How much is safe?  Generally, melatonin is given in 0.5 to 3 mg dosages, one dose at bedtime.  Melatonin comes in drops which makes it easy to give to babies and easy to adjust the dose.  In our office, a 1 ounce bottle of melatonin contains 300 drops at 1mg per 5 drops, providing many nights of peaceful slumber.  It is my belief that anyone at any age that needs help with sleep could benefit in many ways from supplementation of melatonin.
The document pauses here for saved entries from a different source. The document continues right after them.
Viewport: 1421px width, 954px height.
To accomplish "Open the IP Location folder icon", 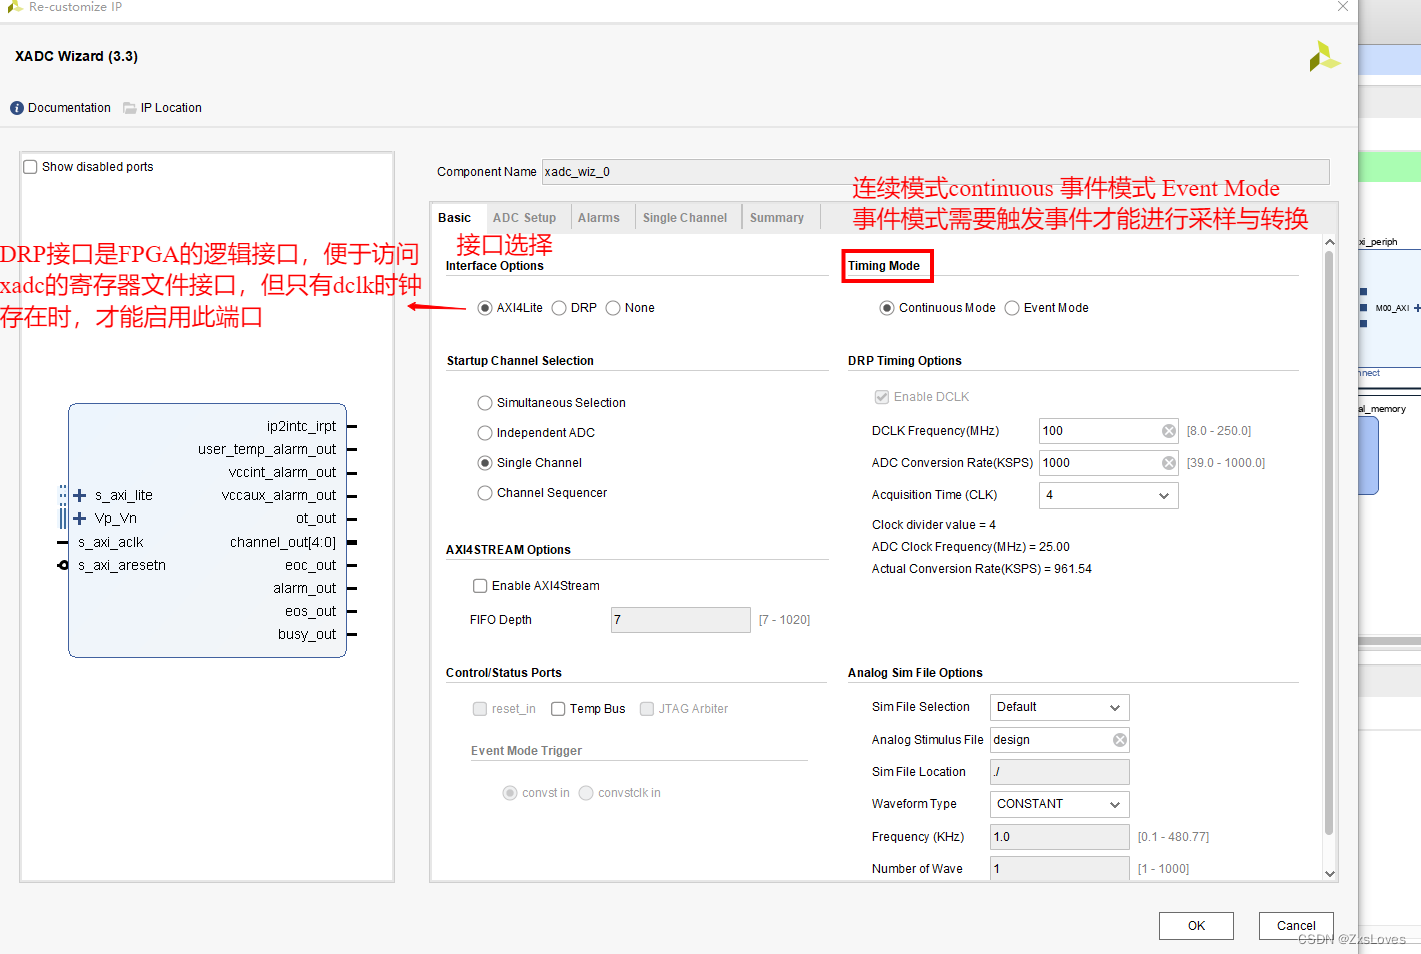I will tap(130, 108).
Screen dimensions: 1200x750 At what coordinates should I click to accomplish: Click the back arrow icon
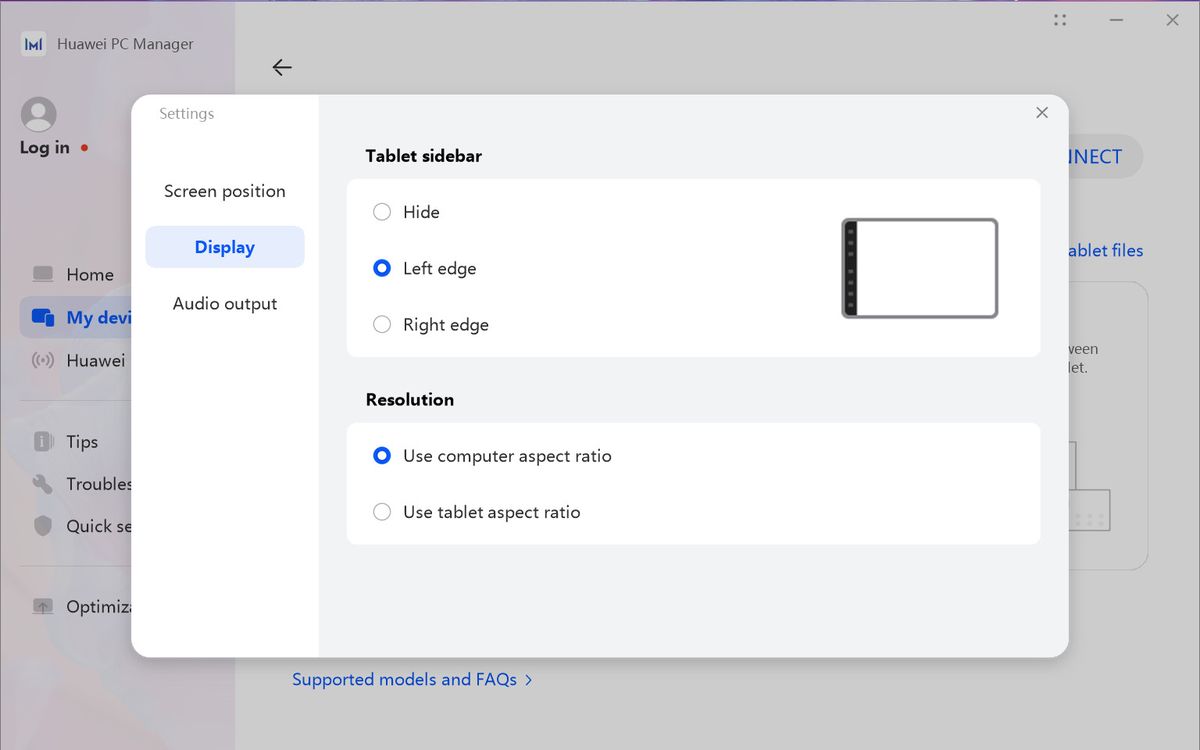282,67
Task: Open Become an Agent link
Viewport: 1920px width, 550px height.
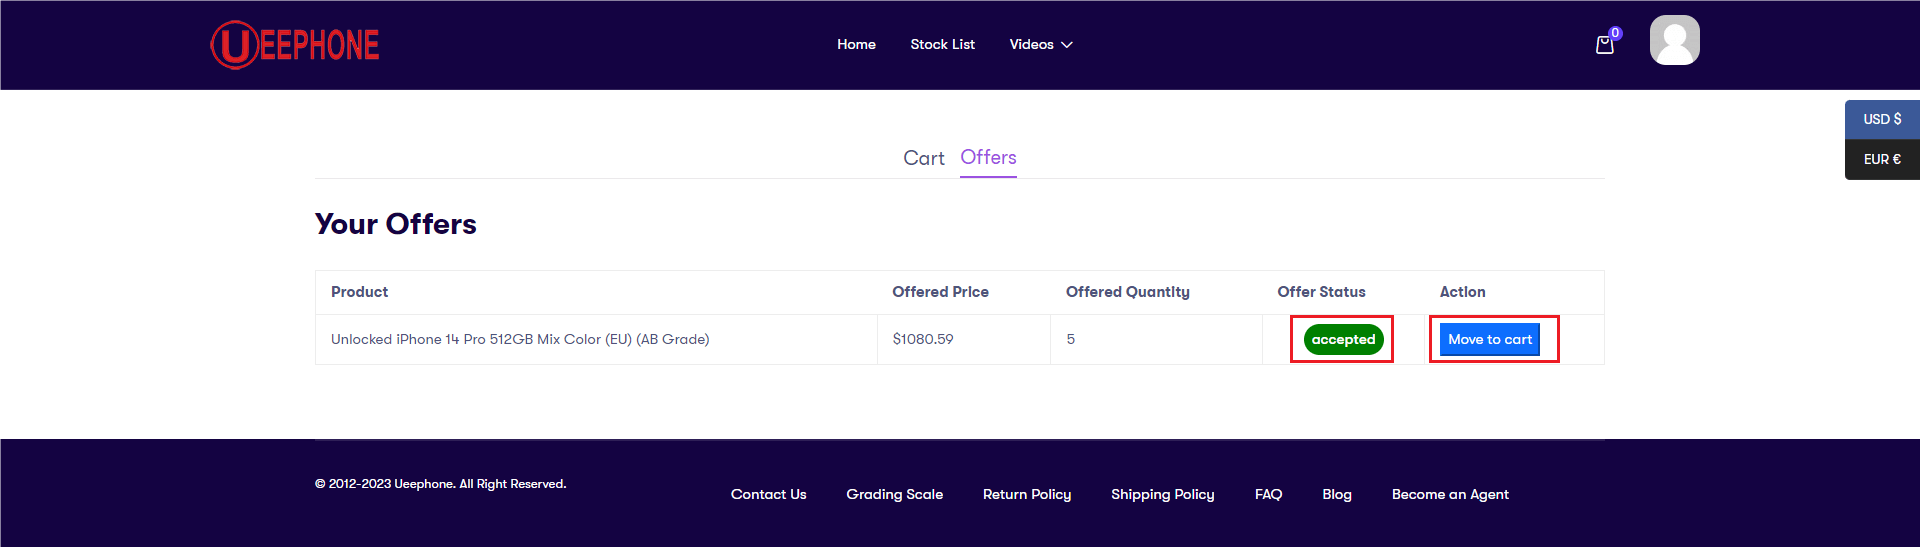Action: tap(1450, 494)
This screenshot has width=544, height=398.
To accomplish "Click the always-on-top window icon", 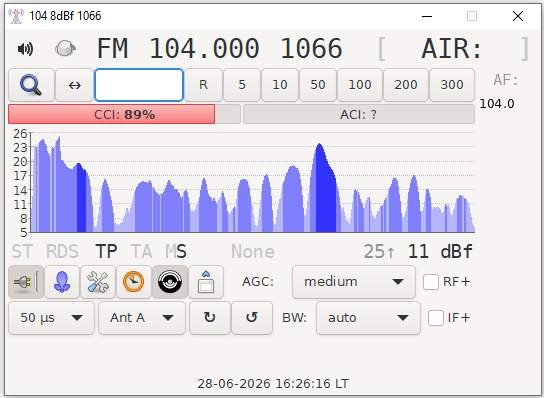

P.S. due to the unusually high number of emails I've received regarding this post, I've decided to add a caveat: I cannot diagnose or treat your child through email.  I have already suggested in the above text dosages of melatonin to give and other problems that may be causing night time waking and fussiness including but not limited to: environmental problems, inadequate calorie intake, inadequate absorption of nutrients, other problems in the digestive tract, and genetic issues that cause neurotransmitter imbalances. Please consult a doctor, preferably a naturopathic doctor for problems with baby fussiness and waking that do not resolve with normal interventions.  I would not recommend using melatonin during the daytime.  A normal baby without pain or other issues will be generally happy and content during the daytime with normal care and attention from their primary caregiver.  Also, for some reason I cannot view comments on the page.  so if you want to ask a question, please give your email address so that I can answer it.